Thread: partial vacuum

partial vacuum

From
Satoshi Nagayasu
Date:
Hi all,

I'm thinking about "partial (or range) vacuum" feature.

As you know, vacuum process scans and re-organizes a whole table,
so huge cpu load will be generated when vacuuming a large table,
and it will take long time (in some cases, it may take 10 minutes
or more).

Huge vacuum process hits a system performance.
Otherwise, dead tuples also hit the performance.

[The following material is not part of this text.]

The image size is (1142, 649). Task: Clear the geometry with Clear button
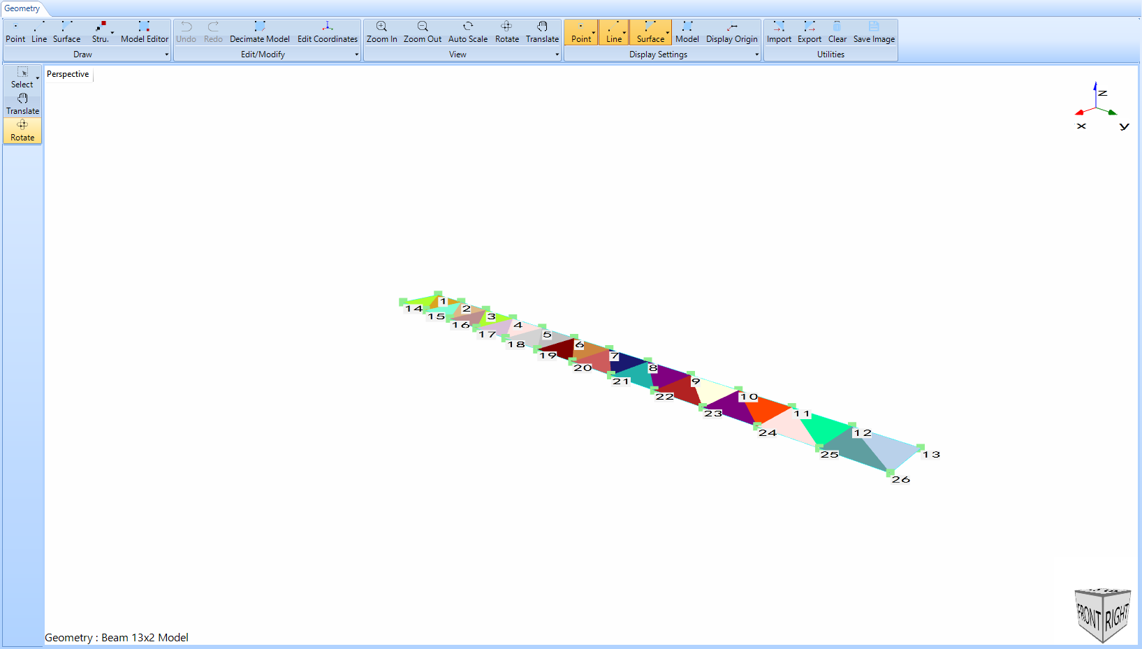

So, I imagine if the vacuum process can be done partially,
the huge vacuum load can be parted, and the performance penalty
of the vacuum can be reduced(parted).

"partial (or range) vacuum" means vacuuming a part of the table.

For example, if you have 10 Gbytes table,
you can execute vacuum partially, 10 times, 1 Gbytes each.

Attached patch extends vacuum syntax and lazy_scan_heap() function.
Backend can process the partial vacuum command as below:

psql$ vacuum table1 (0, 100);

In the above command, "0" means start block number,
and "100" means end block number of the vacuum scan.

Attached image contains three graphs generated with pgstatpage()
function (also attached).

1.) distribution of freespace of the "tellers" table after pgbench.
2.) after partial vacuum, between 200 block and 400 block.
3.) after pgbench running again.

(X-axis: block number, Y-axis: freespace size of a page)

I think the partial vacuum and intelligent pg_autovacuum
makes postgres backend near to vacuum-less.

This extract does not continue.